COLAs are the key to helping benefits keep pace with inflation. Costs go up over time, so benefits must go up, too. Otherwise, Social Security checks would buy less and less every year until seniors late in retirement would get a check worth very little in the real world due to years of its value disappearing.
Unfortunately, TSCL has done the research to show that COLAs aren't keeping up with rising costs. Instead, benefits have lost a huge amount of their buying power, with the average payment for a retired worker in 2024 worth about $0.80 on the dollar, compared with in 2010.
TSCL has issued a stark warning that this problem is only going to get worse if something doesn't change very soon.
Congress needs to act to save seniors
In a recent press briefing commenting on Social Security's 2026 COLA, TSCL didn't mince words when it warned about the COLA issue that's ruining retirees' finances. The formula used to calculate them must be changed to avoid serious financial hardship for older Americans, TSCL explained.
"If Congress continues to pass the buck on switching to the CPI-E, the problem is only going to get worse and worse. Current retirees' Social Security benefits will fall further behind inflation, while future retirees won't just fall behind -- they'll start from the back," TSCL said in the press briefing.
What does this mean?
It's simple. Right now, COLAs are calculated by measuring how much the cost of goods and services has gone up year over year. The current formula uses CPI-W, which stands for the Consumer Price Index for Urban Wage Earners and Clerical Workers. The Senior Citizens League believes that this needs to change to the Consumer Price Index for the Elderly (CPI-E).

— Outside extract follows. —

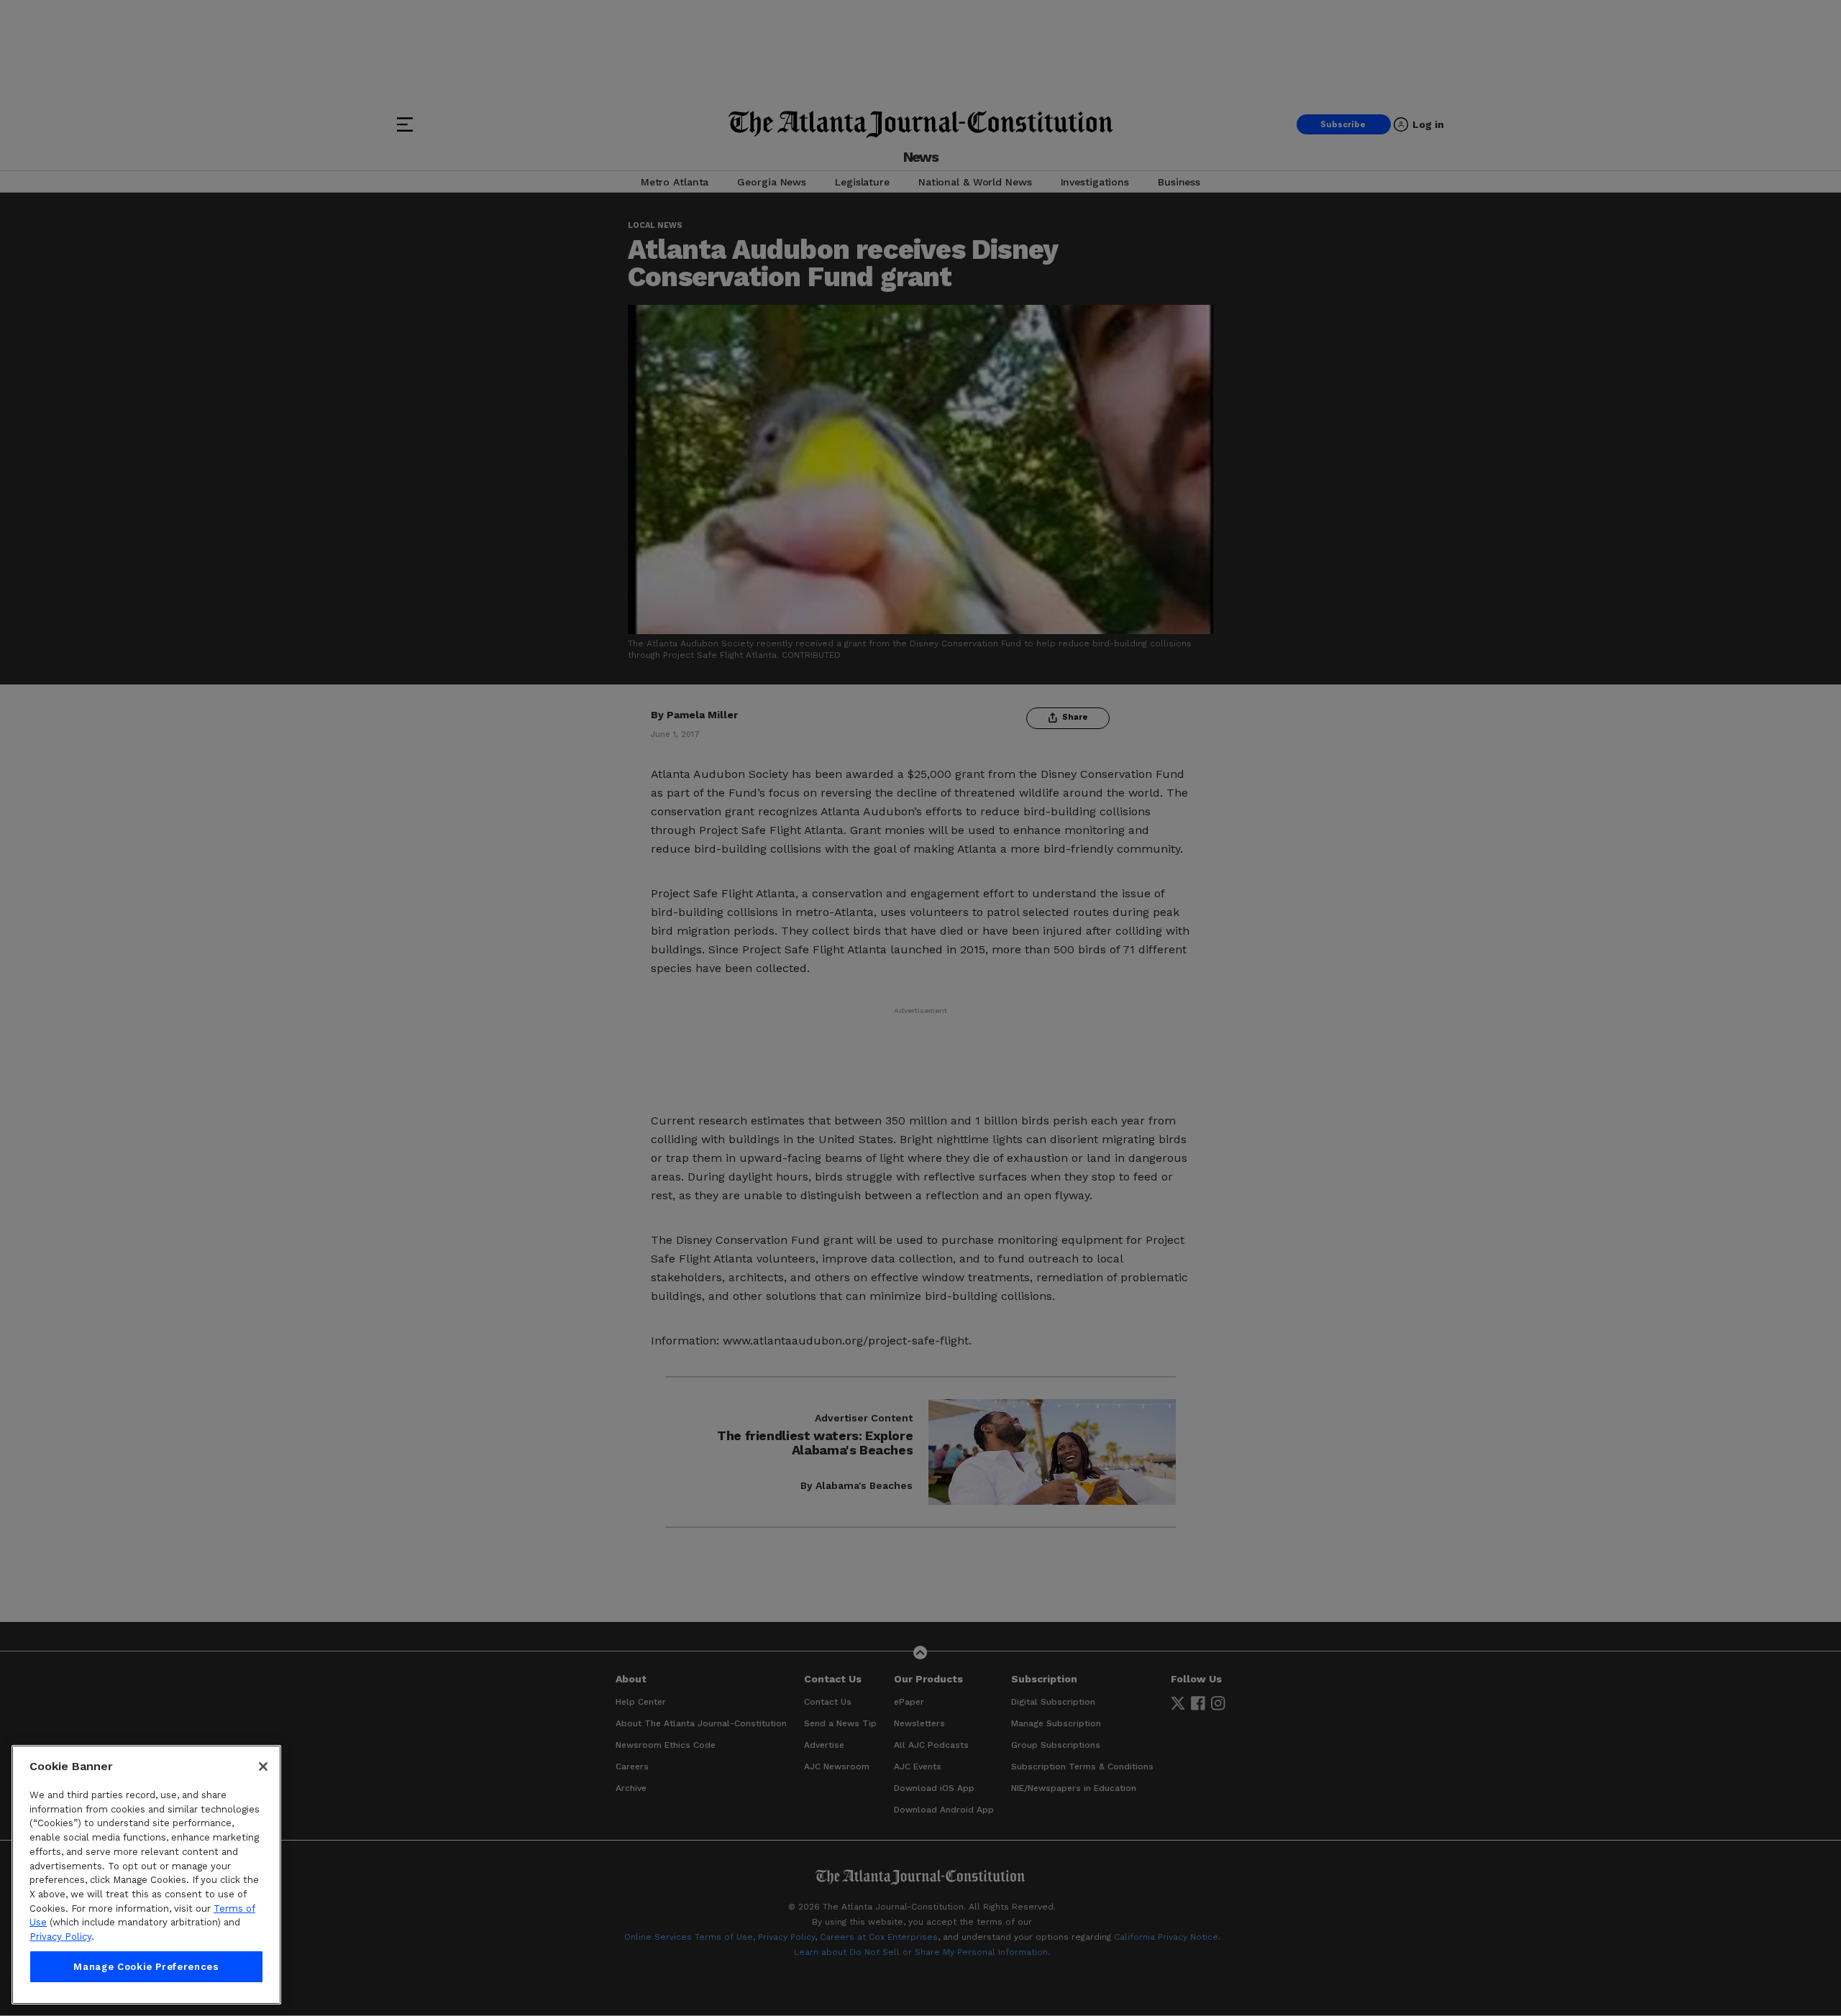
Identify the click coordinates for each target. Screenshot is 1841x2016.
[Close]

This seems like an obvious switch, of course, since seniors collecting Social Security are elderly and have different spending patterns than urban wage earners and clerical workers. The COLA has repeatedly underestimated the inflation they're experiencing because it underestimates the amount seniors spend on things like housing and healthcare, both of which tend to see higher-than-average year-over-year price increases.
It's not an obvious switch, though. First, CPI-E is experimental. Second, Congress would have to act to make the change, and since it would result in larger raises, changing to CPI-E would make Social Security's already-precarious finances even worse. A benefits increase, like the one that would come from using CPI-E to calculate COLAs, isn't likely at a time when many experts are calling for cuts because Social Security's trust fund is soon slated to run out.
Sadly, TSCL is probably right. CPI-E has shown bigger increases in costs than CPI-W 69% of the time across the last 25 COLAs. While retirees are getting a 2.8% raise in 2026, there's a very real chance that this won't be enough to fully cover cost increases (again). If it's not, it will leave retirees in a position to cut their budgets or take more money from their retirement plans.
Seniors may have no choice but to choose one of these two unpleasant options, and that choice will likely continue to be one they're faced with year after year as part of their retirement planning. That could change if there's a major political or economic shift that causes Congress to finally act.